Nota: Duas notas relativas à matéria registal…

• Ações executivas - um agente executivo que pretende empreender uma penhora,


arresto, ou hipoteca nunca é terceiro para efeitos do registo predial (5º nº4 CRPred –
não adquire a autor comum).
• Venda judicial – Será o adquirente judicial de um bem sujeito a registo terceiro para
efeitos de registo? Duas posições distintas são perfiláveis…

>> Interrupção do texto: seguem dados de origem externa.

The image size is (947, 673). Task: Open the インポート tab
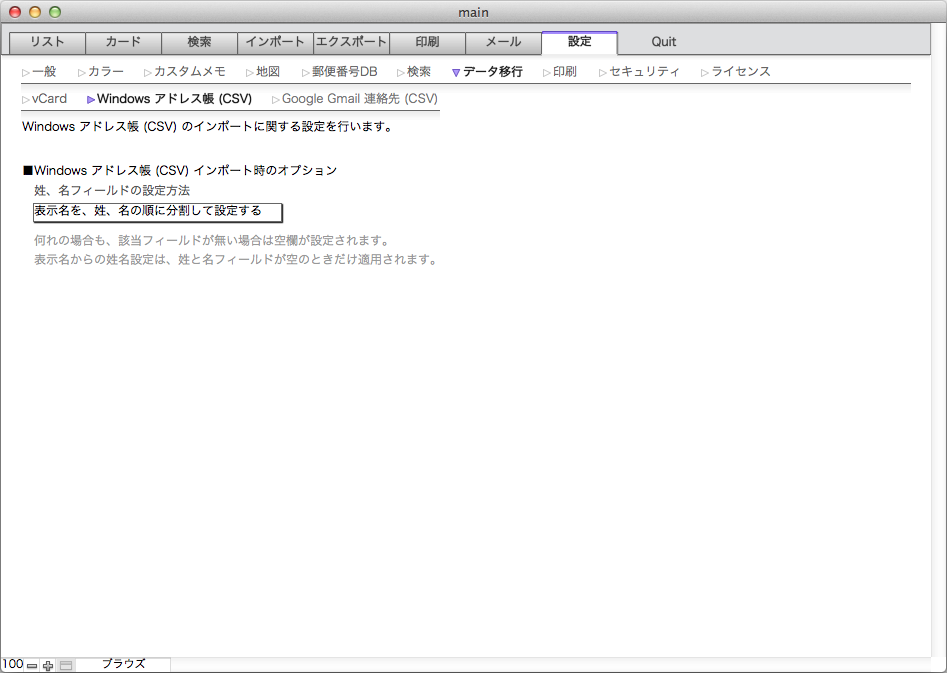tap(275, 42)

o NÃO - Acórdão 2008 STJ - O direito de propriedade derivado de venda judicial
transfere-se para o património do comprador por força da lei e não por
declaração negocial do executado. Vendido o mesmo imóvel a outrem, o
adquirente na venda judicial não é terceiro para efeitos de registo. Assim, o
comprador do imóvel em venda judicial não pode opô-la a uma transmissão
anterior feita pelo executado a pessoa que a não inscreveu no registo predial
antes do registo da penhora. Isto implica que, por exemplo, uma vez provado
que à data em que foi penhorado o imóvel e registada a penhora já se efetivara
a venda pelo executado a outrem, a penhora foi de bens alheios, sendo a venda
judicial também de bens alheios. De tudo resulta que ao comprador de imóvel
em venda judicial pode ser, com êxito, oposta uma transmissão anterior feita
pelo executado a favor de pessoa que não a fez inscrever no registo predial
antes do registo da penhora, por não ser de considerar terceiro, para efeitos de
registo, no confronto com aquela pessoa, na medida em que o direito de
propriedade emergente de venda judicial para o respetivo titular não o é por
ato do executado, mas por força da lei.
o SIM - Nota 20 do acórdão 3/99 STJ - O que realmente ocorre e verdadeiramente
caracteriza tal venda forçada é uma inerente coerção: o vendedor (executado)
é obrigado a vender ao comprador (arrematante) que ofereceu o melhor preço,
procurando-se dar satisfação aos créditos do exequente e eventuais
reclamantes. Trata-se, porém, de uma verdadeira venda em que a propriedade
passa diretamente do executado para o comprador, embora por intermédio
do juiz (Estado), normalmente subordinada como tal à regra nemo plus juris re
aliena transferre potest quam ipse habet. Sousa Antunes defende esta posição.